• Zucchini Crust Pizza Recipe

    Zucchini Crust Pizza Recipe

    In our last blog, we discussed the importance of a heart-healthy diet. Healthy blood pressure and cholesterol levels will prevent the risk of stroke and heart disease. This pizza recipe is made from zucchini, which is low in calories and includes several heart-healthy nutrients such as vitamins A and C, potassium, folate, and fiber. Potassium helps to reduce blood pressure levels. Soluble fiber found in zucchini has been shown to decrease total and LDL (bad) cholesterol.

    Part-skim mozzarella cheese is also used in this recipe. Part-skim products have a lower saturated fat content compared to full-fat dairy products. Saturated fat should be limited on a heart-healthy diet.

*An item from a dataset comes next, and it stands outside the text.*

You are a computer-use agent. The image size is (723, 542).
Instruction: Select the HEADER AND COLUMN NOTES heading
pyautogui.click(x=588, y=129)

    Lastly, this pizza can be topped with a variety of vegetables. An abundance of vegetables should be included in a heart-healthy diet. Keep your heart healthy and try this delicious, nutritious pizza recipe!


    • 2 cups shredded zucchini (1 to 1-1/2 medium), squeezed dry
    • 1/2 cup egg substitute or 2 large eggs, lightly beaten
    • 1/4 cup all-purpose flour
    • 1/4 teaspoon salt
    • 2 cups shredded part-skim mozzarella cheese, divided
    • 1/2 cup grated Parmesan cheese, divided
    • 2 small tomatoes, halved and sliced
    • 1/2 cup chopped red onion
    • 1/2 cup julienned bell pepper
    • 1 teaspoon dried oregano
    • 1/2 teaspoon dried basil
    • Chopped fresh basil, optional


    • Preheat oven to 450°. In a large bowl, combine first 4 ingredients; stir in 1/2 cup mozzarella cheese and 1/4 cup Parmesan cheese. Transfer to a 12-inch pizza pan coated with cooking spray; spread to an 11-in. circle.
    • Bake until golden brown, 13-16 minutes. Reduce oven setting to 400°. Sprinkle with remaining mozzarella cheese; top with tomatoes, onion, pepper, herbs and remaining Parmesan cheese. Bake until edges are golden brown and cheese is melted, 10-15 minutes. Sprinkle with chopped fresh basil, if desired.